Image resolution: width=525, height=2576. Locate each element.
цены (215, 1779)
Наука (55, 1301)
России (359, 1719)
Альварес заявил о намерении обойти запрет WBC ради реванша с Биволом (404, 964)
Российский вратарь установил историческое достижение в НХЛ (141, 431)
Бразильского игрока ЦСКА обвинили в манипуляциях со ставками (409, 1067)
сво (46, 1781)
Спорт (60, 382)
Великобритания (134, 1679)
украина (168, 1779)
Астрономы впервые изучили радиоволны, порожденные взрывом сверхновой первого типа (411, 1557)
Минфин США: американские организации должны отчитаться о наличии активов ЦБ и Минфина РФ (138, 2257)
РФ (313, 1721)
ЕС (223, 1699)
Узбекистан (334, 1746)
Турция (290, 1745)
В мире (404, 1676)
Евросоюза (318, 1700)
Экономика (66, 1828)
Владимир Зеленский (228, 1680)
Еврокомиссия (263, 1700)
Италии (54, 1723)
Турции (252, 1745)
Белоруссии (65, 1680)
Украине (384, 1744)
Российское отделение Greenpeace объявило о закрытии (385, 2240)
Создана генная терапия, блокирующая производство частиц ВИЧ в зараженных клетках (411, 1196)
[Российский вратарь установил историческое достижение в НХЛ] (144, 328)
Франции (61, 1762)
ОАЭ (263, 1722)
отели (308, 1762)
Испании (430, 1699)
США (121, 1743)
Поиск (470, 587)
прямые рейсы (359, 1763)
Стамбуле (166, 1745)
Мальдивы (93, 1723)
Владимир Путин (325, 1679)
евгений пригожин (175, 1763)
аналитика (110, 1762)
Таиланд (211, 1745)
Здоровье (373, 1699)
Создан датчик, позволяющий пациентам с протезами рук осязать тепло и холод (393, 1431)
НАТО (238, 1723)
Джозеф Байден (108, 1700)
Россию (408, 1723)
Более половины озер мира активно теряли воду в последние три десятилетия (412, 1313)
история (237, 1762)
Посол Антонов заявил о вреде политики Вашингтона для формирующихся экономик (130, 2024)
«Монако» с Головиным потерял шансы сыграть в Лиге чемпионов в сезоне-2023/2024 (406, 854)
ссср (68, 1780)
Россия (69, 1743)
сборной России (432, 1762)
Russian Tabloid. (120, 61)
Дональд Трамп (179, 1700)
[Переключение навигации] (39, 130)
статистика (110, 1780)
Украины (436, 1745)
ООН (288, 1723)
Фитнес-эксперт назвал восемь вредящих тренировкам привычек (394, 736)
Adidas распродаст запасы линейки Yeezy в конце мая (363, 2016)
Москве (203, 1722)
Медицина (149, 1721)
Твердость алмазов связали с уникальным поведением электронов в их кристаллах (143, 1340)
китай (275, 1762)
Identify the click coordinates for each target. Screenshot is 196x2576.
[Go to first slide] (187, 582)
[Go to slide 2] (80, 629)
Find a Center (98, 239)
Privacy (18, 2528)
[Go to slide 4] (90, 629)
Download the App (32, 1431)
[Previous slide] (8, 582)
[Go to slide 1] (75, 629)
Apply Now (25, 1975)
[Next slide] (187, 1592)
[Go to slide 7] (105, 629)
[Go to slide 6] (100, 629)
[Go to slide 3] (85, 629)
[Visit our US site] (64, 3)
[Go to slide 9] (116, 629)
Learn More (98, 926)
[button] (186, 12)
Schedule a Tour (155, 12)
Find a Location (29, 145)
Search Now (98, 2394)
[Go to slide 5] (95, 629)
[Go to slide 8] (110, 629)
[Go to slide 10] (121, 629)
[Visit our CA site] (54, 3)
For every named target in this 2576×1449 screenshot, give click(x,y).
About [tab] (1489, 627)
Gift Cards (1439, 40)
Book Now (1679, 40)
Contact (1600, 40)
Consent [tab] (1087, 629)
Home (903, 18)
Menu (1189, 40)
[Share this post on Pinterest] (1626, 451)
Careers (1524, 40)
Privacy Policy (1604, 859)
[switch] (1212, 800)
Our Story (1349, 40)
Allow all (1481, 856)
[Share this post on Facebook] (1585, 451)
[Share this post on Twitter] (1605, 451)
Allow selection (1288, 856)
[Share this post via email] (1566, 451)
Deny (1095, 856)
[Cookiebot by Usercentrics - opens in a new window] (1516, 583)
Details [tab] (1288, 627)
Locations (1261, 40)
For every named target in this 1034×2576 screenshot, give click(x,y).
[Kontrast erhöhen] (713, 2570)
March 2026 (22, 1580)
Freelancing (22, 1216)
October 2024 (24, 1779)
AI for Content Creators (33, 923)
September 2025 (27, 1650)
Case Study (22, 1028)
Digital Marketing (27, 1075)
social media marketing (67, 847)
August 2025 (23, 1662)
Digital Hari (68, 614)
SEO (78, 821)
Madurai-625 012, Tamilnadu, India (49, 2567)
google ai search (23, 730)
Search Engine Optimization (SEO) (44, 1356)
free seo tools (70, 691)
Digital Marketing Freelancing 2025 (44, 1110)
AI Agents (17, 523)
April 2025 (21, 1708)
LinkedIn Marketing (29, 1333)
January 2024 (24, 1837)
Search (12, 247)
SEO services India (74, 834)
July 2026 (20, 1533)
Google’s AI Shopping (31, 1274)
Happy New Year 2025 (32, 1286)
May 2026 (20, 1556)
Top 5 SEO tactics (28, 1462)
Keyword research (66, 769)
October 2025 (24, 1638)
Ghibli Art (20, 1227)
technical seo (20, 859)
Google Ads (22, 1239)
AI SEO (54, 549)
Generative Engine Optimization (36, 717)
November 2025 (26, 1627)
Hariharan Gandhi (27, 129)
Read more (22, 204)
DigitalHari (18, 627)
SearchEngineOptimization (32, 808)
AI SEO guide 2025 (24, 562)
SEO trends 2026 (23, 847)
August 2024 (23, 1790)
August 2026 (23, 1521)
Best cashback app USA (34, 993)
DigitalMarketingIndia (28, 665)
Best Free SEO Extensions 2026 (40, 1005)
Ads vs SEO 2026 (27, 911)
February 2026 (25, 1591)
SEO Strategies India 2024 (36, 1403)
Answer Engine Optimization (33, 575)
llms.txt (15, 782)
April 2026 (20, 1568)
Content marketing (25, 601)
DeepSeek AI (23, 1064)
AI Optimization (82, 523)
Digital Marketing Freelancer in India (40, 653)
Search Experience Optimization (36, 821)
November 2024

◆ YOUR TASK
State the number of lines above that include the word "достижение", and write nothing besides that number.

◆ SOLUTION
2